Por la tarde, todavía con el fresquito piscinero en la piel y el champagne en el paladar, llegó el acto de reconocimiento al Uruguay, país invitado. No fui, pero merodeé por la salida mientras esperaba a la señora. Había un montón de antiguos compañeros de la prensa local, a los que siempre da alegría saludar. La prensa local es como la casa de Gran Hermano, que todo se vive con intensidad y se magnifica, incluso cuando se sale de ella. Antes de ir a Fúcares, al que en el Festival llaman, con razón, pero sin demasiado éxito popular, Casa Palacio de Juan de Jedler, fuimos a La Posada, que en el pueblo llaman El Chiri, con razón y con éxito.
En Fúcares vi La verdad, de ThreeR Teatro. Ni idea de a qué se refieren las tres erres. Las gradas habían convertido el fabuloso patio central casi en un rombo. En medio, una bañera con tierra y flores. Allí representaron una obra que transita sobre el límite entre la verdad y la mentira, que se pregunta qué es verdad y qué leyenda, verdad adornada o, simplemente, falacia. Lo hace con la excusa del cerco de Zamora, ese en el que Bellido Dolfos, hijo de Dolfos Bellido (¿con b o con v?) mata a Sancho II, que pretendía tomar la ciudad castellana, en manos de su hermana Urraca, lo que permitió gobernar a Alfonso VI y que alguien se inventara la Jura de Santa Gadea como excusa perfecta para el destierro del Cid. Todo eso no ocurrió de esa manera hace ahora 950 años. No sabemos cómo fue, pero lo que nos ha llegado es una versión endulzada, engastada en un armazón ideológico. Como casi todo en lo que llamamos, con éxito popular, historia, que es, también, un término aplicable a la literatura. La historia y la literatura son historias.
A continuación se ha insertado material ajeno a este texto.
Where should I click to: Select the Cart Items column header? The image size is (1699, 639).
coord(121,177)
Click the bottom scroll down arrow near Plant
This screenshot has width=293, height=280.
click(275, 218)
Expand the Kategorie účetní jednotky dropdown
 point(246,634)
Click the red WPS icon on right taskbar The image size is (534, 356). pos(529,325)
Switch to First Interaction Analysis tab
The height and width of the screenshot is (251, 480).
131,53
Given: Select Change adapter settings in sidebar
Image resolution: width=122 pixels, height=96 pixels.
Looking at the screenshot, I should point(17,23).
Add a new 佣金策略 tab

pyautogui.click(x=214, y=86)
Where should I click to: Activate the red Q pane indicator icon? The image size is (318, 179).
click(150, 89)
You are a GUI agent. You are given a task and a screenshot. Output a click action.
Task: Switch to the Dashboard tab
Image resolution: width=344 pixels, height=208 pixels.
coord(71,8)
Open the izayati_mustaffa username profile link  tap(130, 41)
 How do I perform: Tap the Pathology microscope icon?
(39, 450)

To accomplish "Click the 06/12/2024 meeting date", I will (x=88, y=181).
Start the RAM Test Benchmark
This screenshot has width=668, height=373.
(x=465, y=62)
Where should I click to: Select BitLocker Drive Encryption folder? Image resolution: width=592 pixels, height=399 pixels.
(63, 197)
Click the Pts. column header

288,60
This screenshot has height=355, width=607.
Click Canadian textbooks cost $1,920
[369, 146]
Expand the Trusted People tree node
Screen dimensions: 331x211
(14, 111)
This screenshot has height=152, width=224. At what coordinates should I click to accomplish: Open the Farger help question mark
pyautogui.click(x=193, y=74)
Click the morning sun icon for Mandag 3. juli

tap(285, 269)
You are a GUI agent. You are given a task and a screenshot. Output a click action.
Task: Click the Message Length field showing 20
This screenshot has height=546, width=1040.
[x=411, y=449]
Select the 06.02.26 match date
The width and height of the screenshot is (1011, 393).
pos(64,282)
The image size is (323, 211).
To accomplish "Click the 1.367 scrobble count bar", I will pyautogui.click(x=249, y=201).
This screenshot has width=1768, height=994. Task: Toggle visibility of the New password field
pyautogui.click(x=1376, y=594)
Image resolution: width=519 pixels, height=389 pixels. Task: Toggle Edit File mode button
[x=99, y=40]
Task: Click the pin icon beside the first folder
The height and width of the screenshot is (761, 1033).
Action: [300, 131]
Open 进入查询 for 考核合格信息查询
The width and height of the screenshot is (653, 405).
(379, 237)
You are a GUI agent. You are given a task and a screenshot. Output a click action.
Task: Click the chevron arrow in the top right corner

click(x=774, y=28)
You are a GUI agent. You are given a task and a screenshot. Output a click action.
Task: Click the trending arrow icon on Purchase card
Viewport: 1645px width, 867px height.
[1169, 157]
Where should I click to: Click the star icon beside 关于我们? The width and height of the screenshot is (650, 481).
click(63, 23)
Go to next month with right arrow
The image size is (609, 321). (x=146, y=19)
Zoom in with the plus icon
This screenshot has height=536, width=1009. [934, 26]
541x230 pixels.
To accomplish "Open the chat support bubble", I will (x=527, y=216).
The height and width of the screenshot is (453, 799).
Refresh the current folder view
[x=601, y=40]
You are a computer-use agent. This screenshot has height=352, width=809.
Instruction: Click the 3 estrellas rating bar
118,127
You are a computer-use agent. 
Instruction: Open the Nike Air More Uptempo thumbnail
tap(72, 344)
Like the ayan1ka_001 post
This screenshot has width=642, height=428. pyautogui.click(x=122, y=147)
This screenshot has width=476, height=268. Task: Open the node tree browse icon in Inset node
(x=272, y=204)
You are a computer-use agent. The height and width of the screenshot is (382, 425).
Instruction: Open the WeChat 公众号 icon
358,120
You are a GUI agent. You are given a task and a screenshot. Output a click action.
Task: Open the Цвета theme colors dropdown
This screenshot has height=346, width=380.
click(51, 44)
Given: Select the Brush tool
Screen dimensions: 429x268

Los tres actores que interpretan al rey Fernando, padre de Urraca, Sancho y Alfonso, a esos tres y alguno más, se encarnan también a sí mismos, a sus propias historias vitales, se desnudan ante el espectador. Pero literalmente. Bueno, no es cierto, solo uno de ellos, Fernando Mercé, que se empelotó y luego encendieron unas bengalas como si fueran hinchas del Beksistas. Resultaron curiosas las dos cosas y encajaron con la narrativa, aunque, ya les digo, no me hagan mucho caso, porque todo resultó un poco confuso, más que probablemente por culpa mía, del champagne y del chachachá.